* _AUFGABE 1_: Schreiben Sie aus den Einträgen die Zeilen ab, beginnend bei der Zeile mit „Where should I“ und endend nach der Zeile mit „Task: Open the“. Lassen Sie die Bilder in Ihrer Antwort weg.

* _VORLIEGENDER TEXT_:
◆ ◆ ◆ ◆

Vorwort zur Erstausgabe

Der Wert der Volksüberlieferungen für Sprache und Poesie, für Kultur- und Sittengeschichte, für christliche Kunst und Symbolik ist bei uns nicht so schnell anerkannt worden, als vieles andere, was uns ferner liegt. Nur allmählich, nach langem Umherirren in der Fremde, kehrt man seit 50 Jahren zurück in die Heimat und lernt auch des eigenen Volkes Sinn und Art verstehen. Wer sich bis jetzt noch nicht gekümmert hat um des Volkes Naturglauben, Sitte und Brauch, um die wissenschaftlichen Bestrebungen für deutsche Mythologie und deutsches Altertum, der wird schwer begreifen, warum man derlei Dinge durch den Druck der Nachwelt überliefert. Zur Verständigung haben indes Grimm, Wolf, Müllenhoff, Kühn, Panzer, Weinhold, Rochholz u.a. so viel geschrieben, daß es hier überflüssig erscheint, dem hellen Tage noch ein Licht anzuzünden.

◆ ◆ ◆ ◆

* _BEREITGESTELLTES MATERIAL_:
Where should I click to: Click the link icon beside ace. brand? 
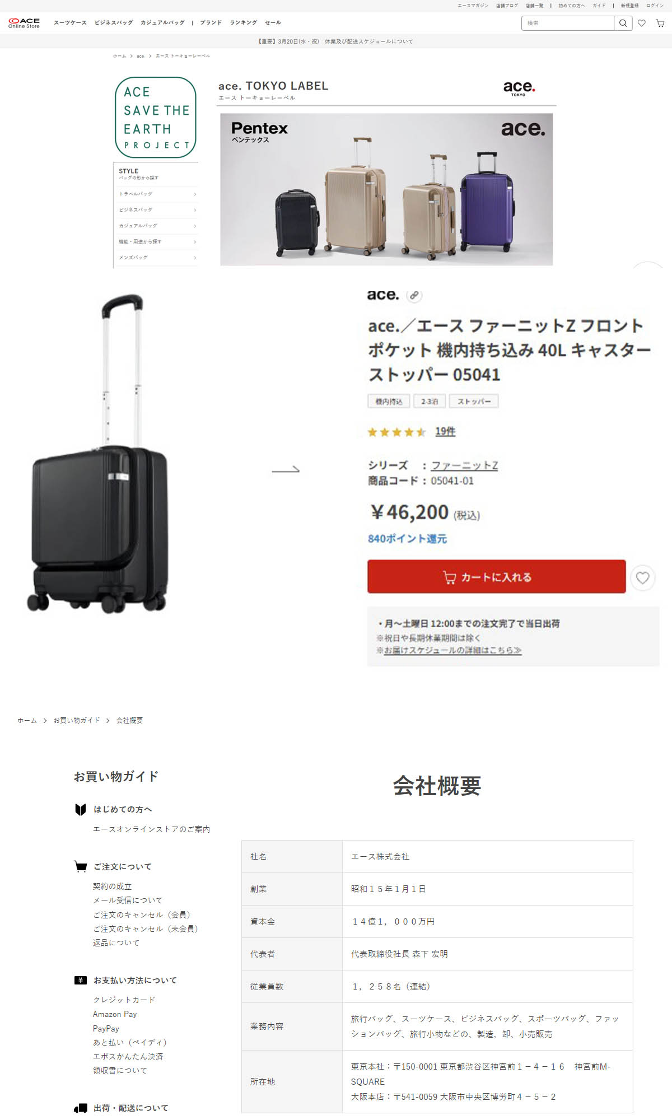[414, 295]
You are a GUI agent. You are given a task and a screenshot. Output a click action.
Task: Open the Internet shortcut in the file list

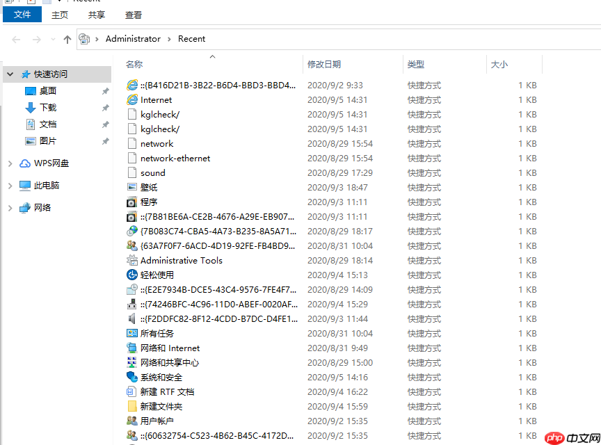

◆ ◆ ◆ ◆

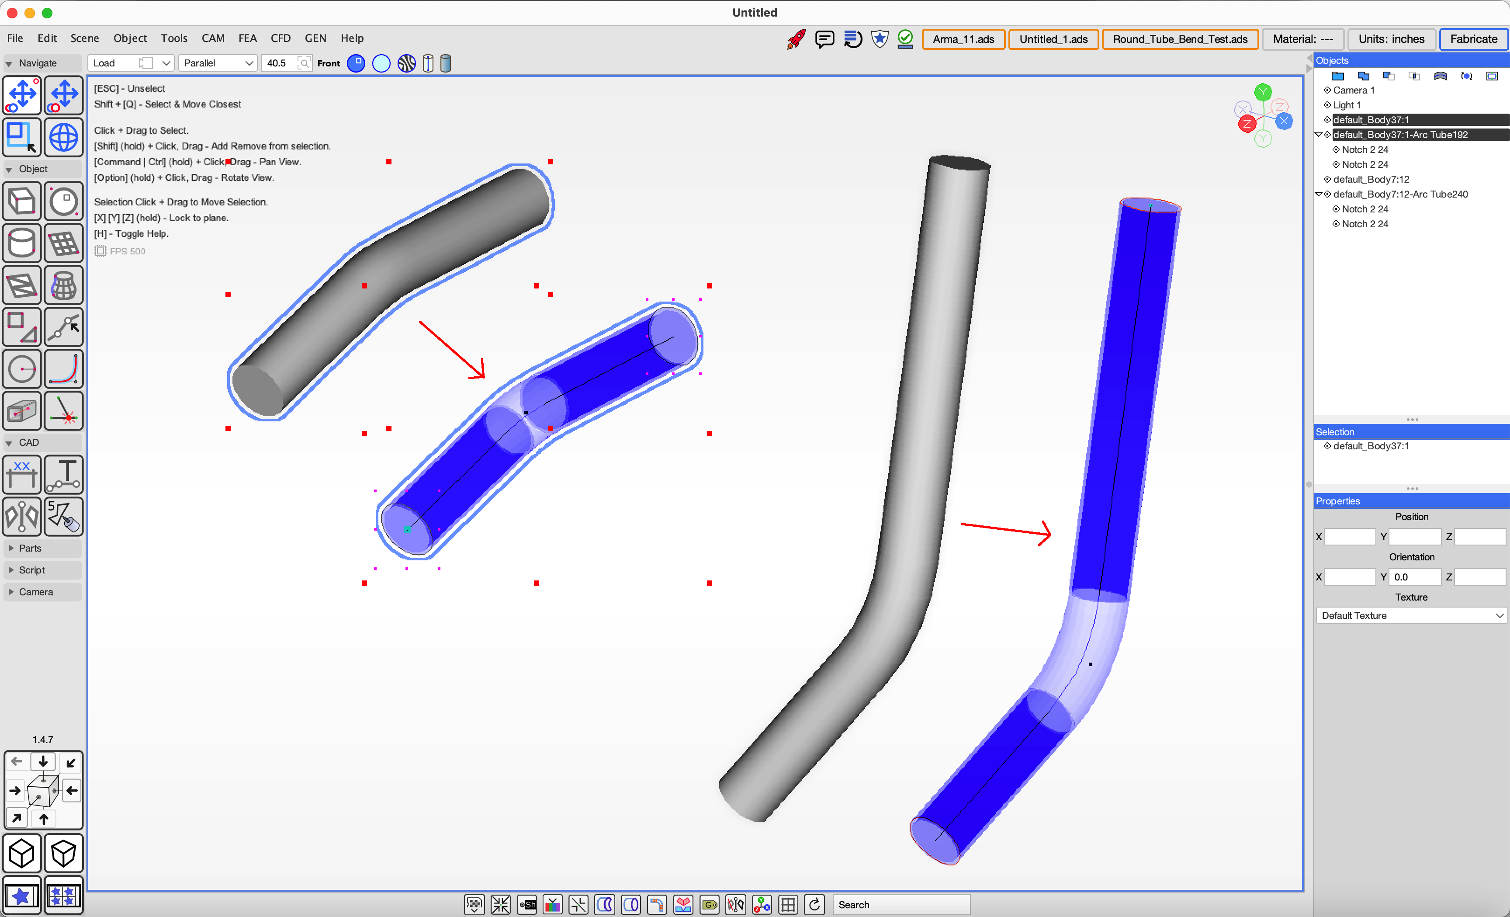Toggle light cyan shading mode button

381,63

◆ ◆ ◆ ◆

* _AUFGABE 2_: Warum hält das Vorwort es für überflüssig, näher zu erklären, weshalb man Volksglauben, Sitte und Brauch durch den Druck überliefert?

* _AUSGABE 1_:
Where should I click to: Click the link icon beside ace. brand? 
[414, 295]
You are a GUI agent. You are given a task and a screenshot. Output a click action.
Task: Open the Internet shortcut in the file list

* _AUSGABE 2_: Grimm, Wolf, Müllenhoff, Kühn, Panzer, Weinhold, Rochholz und andere haben zur Verständigung darüber bereits so viel geschrieben. Eine weitere Erklärung hieße daher, „dem hellen Tage noch ein Licht anzuzünden“.